Published in 2023
256 pages
8 hours and 2 minutes
Peggy O’Donnell Heffington is an instructional professor of history at the University of Chicago and teaches subjects ranging from feminism to human rights. Her writing can be found in Jezebel,the Los Angeles Review of Books, the Boston Globe, and elsewhere. She received her PhD in history from the University of California, Berkeley.
What is this book about?
A historian of gender explores the complicated relationship between womanhood and motherhood
In an era of falling births, it’s often said that millennials invented the idea of not having kids. But history is full of women without children: some who chose childless lives, others who wanted children but never had them, and still others—the vast majority, then and now—who fell somewhere in between. Modern women considering how and if children fit into their lives are products of their political, ecological, and cultural moment. But history also tells them that they are not alone.

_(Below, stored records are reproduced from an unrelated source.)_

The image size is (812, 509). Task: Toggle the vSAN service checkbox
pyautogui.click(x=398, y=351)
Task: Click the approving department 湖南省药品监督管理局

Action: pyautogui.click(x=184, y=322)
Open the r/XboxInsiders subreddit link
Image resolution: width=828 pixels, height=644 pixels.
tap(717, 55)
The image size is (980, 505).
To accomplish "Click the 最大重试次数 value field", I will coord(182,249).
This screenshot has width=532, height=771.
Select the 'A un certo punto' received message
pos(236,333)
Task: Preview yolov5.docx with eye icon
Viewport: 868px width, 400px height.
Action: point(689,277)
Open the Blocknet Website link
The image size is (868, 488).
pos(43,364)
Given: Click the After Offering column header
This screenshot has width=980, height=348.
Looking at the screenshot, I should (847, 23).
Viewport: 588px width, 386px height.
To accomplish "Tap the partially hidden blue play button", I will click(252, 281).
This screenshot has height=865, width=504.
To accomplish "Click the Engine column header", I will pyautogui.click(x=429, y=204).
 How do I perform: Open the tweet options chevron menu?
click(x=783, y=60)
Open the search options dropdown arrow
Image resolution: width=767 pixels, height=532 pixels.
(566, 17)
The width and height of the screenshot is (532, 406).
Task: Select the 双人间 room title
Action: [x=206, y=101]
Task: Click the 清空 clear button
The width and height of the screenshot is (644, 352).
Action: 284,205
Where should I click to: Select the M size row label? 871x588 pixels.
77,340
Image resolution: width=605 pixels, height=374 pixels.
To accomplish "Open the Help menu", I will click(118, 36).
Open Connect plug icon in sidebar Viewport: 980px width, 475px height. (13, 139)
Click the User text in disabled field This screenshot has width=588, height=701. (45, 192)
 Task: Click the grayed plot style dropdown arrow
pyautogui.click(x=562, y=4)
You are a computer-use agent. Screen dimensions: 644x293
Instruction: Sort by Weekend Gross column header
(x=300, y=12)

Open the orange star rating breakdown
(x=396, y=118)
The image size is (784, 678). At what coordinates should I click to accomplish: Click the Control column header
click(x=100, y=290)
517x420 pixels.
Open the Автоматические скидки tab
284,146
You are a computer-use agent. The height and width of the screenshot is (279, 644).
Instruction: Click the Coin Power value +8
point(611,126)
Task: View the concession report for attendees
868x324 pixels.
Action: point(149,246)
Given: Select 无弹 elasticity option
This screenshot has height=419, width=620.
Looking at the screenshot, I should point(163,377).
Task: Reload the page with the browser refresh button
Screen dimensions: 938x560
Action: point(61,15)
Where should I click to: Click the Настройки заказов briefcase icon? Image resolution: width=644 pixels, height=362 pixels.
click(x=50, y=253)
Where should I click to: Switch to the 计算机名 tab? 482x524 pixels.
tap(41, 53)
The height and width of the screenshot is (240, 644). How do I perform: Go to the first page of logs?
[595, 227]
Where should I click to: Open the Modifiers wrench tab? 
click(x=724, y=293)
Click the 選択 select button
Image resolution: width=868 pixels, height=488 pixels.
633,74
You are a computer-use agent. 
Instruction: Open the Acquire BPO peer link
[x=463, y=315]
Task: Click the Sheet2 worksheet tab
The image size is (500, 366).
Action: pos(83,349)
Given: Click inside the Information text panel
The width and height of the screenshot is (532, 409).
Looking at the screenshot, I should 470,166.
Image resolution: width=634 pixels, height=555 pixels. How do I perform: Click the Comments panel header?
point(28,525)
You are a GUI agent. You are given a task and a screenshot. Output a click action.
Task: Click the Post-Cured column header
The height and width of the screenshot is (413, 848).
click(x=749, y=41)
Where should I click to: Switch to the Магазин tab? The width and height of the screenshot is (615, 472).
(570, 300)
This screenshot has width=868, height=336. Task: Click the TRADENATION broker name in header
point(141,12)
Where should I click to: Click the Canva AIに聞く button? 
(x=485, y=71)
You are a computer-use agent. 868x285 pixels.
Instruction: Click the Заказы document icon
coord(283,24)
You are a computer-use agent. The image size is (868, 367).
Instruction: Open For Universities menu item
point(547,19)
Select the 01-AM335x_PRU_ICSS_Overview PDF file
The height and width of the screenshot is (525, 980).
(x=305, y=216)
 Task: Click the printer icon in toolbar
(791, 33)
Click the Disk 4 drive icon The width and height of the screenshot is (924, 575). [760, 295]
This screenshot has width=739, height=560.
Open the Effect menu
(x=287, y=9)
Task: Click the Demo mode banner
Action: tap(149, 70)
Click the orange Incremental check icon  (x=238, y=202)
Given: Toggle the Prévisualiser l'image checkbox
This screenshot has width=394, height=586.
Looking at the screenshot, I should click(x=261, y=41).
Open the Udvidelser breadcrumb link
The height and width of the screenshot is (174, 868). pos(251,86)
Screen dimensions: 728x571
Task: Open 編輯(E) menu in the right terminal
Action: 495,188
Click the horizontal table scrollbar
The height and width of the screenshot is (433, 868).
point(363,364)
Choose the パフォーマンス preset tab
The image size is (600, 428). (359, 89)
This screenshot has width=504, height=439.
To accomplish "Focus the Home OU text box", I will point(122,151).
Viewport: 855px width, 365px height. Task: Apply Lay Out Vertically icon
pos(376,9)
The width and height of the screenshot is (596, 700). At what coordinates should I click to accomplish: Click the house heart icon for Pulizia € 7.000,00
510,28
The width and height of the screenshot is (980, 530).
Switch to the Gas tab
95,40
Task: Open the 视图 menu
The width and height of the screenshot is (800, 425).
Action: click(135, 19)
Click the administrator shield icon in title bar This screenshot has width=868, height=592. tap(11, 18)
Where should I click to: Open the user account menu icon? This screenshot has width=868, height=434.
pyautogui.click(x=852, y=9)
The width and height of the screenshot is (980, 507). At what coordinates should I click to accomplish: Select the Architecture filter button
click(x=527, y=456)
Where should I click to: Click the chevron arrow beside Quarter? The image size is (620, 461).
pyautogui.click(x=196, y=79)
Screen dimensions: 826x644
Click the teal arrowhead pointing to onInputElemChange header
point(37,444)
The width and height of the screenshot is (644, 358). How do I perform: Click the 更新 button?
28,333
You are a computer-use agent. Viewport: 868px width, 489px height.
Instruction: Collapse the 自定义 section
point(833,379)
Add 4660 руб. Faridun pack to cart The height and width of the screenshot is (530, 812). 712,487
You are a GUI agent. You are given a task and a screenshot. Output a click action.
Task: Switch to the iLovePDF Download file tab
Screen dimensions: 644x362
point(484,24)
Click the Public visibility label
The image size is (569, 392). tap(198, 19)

Drawing on deep research and her own experience as a woman without children, historian Peggy O’Donnell Heffington shows that many of the reasons women are not having children today are ones they share with women in the past: a lack of support, their jobs or finances, environmental concerns, infertility, and the desire to live different kinds of lives. Understanding this history—how normal it has always been to not have children, and how hard society has worked to make it seem abnormal—is key, she writes, to rebuilding kinship between mothers and non-mothers, and to building a better world for us all.